_Assignment_.
Locate the line that contains "The width and height of the screenshot is (640, 1384)." in the entries below. Retype it and all following lines through the final one, character for character.

_Material shown_.
#####
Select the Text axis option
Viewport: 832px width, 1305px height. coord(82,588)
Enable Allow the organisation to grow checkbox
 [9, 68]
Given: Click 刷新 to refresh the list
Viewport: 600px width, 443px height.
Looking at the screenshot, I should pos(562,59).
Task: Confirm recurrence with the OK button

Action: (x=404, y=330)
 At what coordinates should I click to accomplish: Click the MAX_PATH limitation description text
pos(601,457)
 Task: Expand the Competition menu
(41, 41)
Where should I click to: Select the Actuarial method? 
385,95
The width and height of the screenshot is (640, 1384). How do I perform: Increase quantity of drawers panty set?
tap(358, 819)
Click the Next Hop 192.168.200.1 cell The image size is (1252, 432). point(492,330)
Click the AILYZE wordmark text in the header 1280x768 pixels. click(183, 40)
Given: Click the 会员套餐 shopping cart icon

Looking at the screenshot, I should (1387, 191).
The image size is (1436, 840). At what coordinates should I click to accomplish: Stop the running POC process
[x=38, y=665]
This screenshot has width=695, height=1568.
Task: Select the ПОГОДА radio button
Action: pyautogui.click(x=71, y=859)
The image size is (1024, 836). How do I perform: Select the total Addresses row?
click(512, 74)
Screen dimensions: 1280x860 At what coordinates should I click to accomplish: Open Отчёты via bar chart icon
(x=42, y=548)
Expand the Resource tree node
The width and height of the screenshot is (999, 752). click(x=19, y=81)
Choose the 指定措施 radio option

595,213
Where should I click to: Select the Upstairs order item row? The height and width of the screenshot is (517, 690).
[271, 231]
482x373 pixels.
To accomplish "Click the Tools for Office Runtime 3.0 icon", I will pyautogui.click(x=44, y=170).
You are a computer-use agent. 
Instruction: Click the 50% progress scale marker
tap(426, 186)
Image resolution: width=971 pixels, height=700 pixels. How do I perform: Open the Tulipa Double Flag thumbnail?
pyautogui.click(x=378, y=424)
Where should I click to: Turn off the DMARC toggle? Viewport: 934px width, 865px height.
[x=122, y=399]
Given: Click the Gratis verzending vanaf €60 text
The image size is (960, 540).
#####
_Response below_.
The width and height of the screenshot is (640, 1384). How do I perform: Increase quantity of drawers panty set?
tap(358, 819)
Click the Next Hop 192.168.200.1 cell The image size is (1252, 432). point(492,330)
Click the AILYZE wordmark text in the header 1280x768 pixels. click(183, 40)
Given: Click the 会员套餐 shopping cart icon

Looking at the screenshot, I should (1387, 191).
The image size is (1436, 840). At what coordinates should I click to accomplish: Stop the running POC process
[x=38, y=665]
This screenshot has width=695, height=1568.
Task: Select the ПОГОДА radio button
Action: pyautogui.click(x=71, y=859)
The image size is (1024, 836). How do I perform: Select the total Addresses row?
click(512, 74)
Screen dimensions: 1280x860 At what coordinates should I click to accomplish: Open Отчёты via bar chart icon
(x=42, y=548)
Expand the Resource tree node
The width and height of the screenshot is (999, 752). click(x=19, y=81)
Choose the 指定措施 radio option

595,213
Where should I click to: Select the Upstairs order item row? The height and width of the screenshot is (517, 690).
[271, 231]
482x373 pixels.
To accomplish "Click the Tools for Office Runtime 3.0 icon", I will pyautogui.click(x=44, y=170).
You are a computer-use agent. 
Instruction: Click the 50% progress scale marker
tap(426, 186)
Image resolution: width=971 pixels, height=700 pixels. How do I perform: Open the Tulipa Double Flag thumbnail?
pyautogui.click(x=378, y=424)
Where should I click to: Turn off the DMARC toggle? Viewport: 934px width, 865px height.
[x=122, y=399]
Given: Click the Gratis verzending vanaf €60 text
The image size is (960, 540).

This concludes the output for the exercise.